DESCRIPTION OF THE TASK:
In the data below, find the line that contains "Delete drawings using sidebar trash icon" and the line that contains "Task: Collapse the". Copy both, plus every line between them, exactly.

LISTED RECORDS START

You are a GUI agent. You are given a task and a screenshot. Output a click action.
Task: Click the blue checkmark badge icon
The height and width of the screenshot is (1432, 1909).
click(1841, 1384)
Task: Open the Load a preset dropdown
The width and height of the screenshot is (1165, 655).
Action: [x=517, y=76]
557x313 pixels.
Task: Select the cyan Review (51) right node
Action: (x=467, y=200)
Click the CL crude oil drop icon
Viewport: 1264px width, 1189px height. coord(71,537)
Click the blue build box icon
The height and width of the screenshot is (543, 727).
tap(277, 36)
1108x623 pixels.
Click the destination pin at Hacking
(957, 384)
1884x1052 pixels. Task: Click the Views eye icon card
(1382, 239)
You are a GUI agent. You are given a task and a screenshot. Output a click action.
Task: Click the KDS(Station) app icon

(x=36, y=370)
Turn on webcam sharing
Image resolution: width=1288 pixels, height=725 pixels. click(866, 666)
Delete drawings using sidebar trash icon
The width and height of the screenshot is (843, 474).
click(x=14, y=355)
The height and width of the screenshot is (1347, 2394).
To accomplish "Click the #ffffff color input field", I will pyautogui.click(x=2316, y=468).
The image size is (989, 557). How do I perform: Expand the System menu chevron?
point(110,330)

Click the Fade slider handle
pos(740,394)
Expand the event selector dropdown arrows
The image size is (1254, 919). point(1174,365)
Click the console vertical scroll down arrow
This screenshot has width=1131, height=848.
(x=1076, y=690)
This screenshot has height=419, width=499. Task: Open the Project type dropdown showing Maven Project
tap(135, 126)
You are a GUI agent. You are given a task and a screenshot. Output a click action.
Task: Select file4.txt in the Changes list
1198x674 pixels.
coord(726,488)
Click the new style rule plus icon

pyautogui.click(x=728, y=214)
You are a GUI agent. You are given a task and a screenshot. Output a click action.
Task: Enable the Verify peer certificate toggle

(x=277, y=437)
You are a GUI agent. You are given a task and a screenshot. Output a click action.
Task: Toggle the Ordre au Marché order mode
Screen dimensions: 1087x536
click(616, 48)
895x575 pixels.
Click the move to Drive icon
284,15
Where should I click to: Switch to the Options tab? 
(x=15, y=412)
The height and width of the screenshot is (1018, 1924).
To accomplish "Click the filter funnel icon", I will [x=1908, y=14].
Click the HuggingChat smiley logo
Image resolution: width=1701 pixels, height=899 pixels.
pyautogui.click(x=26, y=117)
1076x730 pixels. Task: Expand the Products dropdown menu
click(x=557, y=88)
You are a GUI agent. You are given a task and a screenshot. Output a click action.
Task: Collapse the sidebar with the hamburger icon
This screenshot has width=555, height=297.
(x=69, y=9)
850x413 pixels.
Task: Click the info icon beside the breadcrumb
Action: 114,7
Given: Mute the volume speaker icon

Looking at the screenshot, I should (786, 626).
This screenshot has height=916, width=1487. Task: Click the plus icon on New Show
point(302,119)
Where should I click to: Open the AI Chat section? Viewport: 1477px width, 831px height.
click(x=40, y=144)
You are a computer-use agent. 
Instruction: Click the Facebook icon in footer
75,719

LISTED RECORDS END

SOLUTION BELOW:
Delete drawings using sidebar trash icon
The width and height of the screenshot is (843, 474).
click(x=14, y=355)
The height and width of the screenshot is (1347, 2394).
To accomplish "Click the #ffffff color input field", I will pyautogui.click(x=2316, y=468).
The image size is (989, 557). How do I perform: Expand the System menu chevron?
point(110,330)

Click the Fade slider handle
pos(740,394)
Expand the event selector dropdown arrows
The image size is (1254, 919). point(1174,365)
Click the console vertical scroll down arrow
This screenshot has width=1131, height=848.
(x=1076, y=690)
This screenshot has height=419, width=499. Task: Open the Project type dropdown showing Maven Project
tap(135, 126)
You are a GUI agent. You are given a task and a screenshot. Output a click action.
Task: Select file4.txt in the Changes list
1198x674 pixels.
coord(726,488)
Click the new style rule plus icon

pyautogui.click(x=728, y=214)
You are a GUI agent. You are given a task and a screenshot. Output a click action.
Task: Enable the Verify peer certificate toggle

(x=277, y=437)
You are a GUI agent. You are given a task and a screenshot. Output a click action.
Task: Toggle the Ordre au Marché order mode
Screen dimensions: 1087x536
click(616, 48)
895x575 pixels.
Click the move to Drive icon
284,15
Where should I click to: Switch to the Options tab? 
(x=15, y=412)
The height and width of the screenshot is (1018, 1924).
To accomplish "Click the filter funnel icon", I will [x=1908, y=14].
Click the HuggingChat smiley logo
Image resolution: width=1701 pixels, height=899 pixels.
pyautogui.click(x=26, y=117)
1076x730 pixels. Task: Expand the Products dropdown menu
click(x=557, y=88)
You are a GUI agent. You are given a task and a screenshot. Output a click action.
Task: Collapse the sidebar with the hamburger icon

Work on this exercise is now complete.